Posted on Tuesday, August 8, 2017


The Metropolitan Washington Chapter of ARCS Foundation, Inc. (ARCS/MWC) will be hosting its 48th annual Scholar Awards Reception sponsored by The American Institute of Aeronautics and Astronautics (AIAA) on the evening of Thursday, October 12, 2017. We are most grateful for the generous support from AIAA as sponsor.  Given AIAA’s strategic commitment to engaged learning of math, science and engineering skills from pre-school years through higher education, we sincerely appreciate their partnership with ARCS. Their generosity is a resource to support our scholars, our events and our community outreach. It is a valued testimony to the impact of our joint efforts.
 
ARCS/MWC is honored to welcome John Mather, PhD as the 2017 Keynote Speaker. The proceedings will be held in The National Academy of Sciences Great Hall and Auditorium, Washington, D.C. Dr. John C. Mather is a Senior Astrophysicist in the Observational Cosmology Laboratory located at NASA’s Goddard Space Flight Center, Greenbelt, MD. He is also the Senior Project Scientist on the James Webb Space Telescope (JWST). He received a bachelor’s degree with Highest Honors in physics from Swarthmore College in Pennsylvania, and obtained a doctorate in physics on Cosmic Microwave Background Radiation from the University of California, Berkeley that involved building a balloon-borne far infrared interferometer. As a National Research Council postdoctoral fellow at the Goddard Institute for Space Studies, New York City, he led efforts to propose the Cosmic Background Explorer mission (1974-76).  He also built a microwave receiver, which was tested at the McDonald Observatory in Texas and the Navy Maryland Point observatory, that successfully observed SiO maser emission at 43 GHz, which had never been seen before.
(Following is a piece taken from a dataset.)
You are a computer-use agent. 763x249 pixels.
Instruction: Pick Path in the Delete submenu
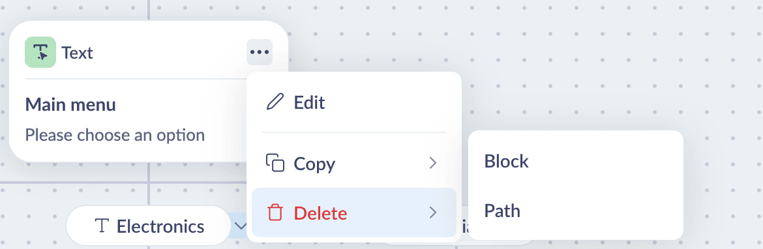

In 1976 he joined the Goddard Space Flight Center team as a Study Scientist (1976-88), Project Scientist (1988-98), and also the Principal Investigator for the Far Infrared Absolute Spectrophotometer (FIRAS) on the Cosmic Background Explorer (COBE) working with Rainer Weiss, Michael Hauser and George Smoot. Dr. Mather and the COBE team showed that the cosmic microwave background radiation has a blackbody spectrum within 50 parts per million (ppm), confirming the Big Bang theory to extraordinary accuracy. After COBE Dr. Mather’s research focused on developing new mission concepts, and currently the James Webb Space Telescope.
 
Dr. Mather has served on advisory and working groups for the National Academy of Sciences, NASA, and the National Science Foundation for the Atacama Large Millimeter Array (ALMA), and the Center for Astrophysical Research in the Antarctic (CARA). As Senior Project Scientist (1995-present) for the Webb telescope, Dr. Mather leads the science team, and represents scientific interests within the project management. As winner of the 2006 Nobel Prize for Physics, chosen by the Royal Swedish Academy of Sciences, Dr. Mather shares the prize with George F. Smoot of the University of California for their work using the COBE satellite to measure the heat radiation from the Big Bang. Dr. Mather was born in Roanoke, Virginia (1946) and is married to Jane Hauser (1980), no relation to Michael Hauser.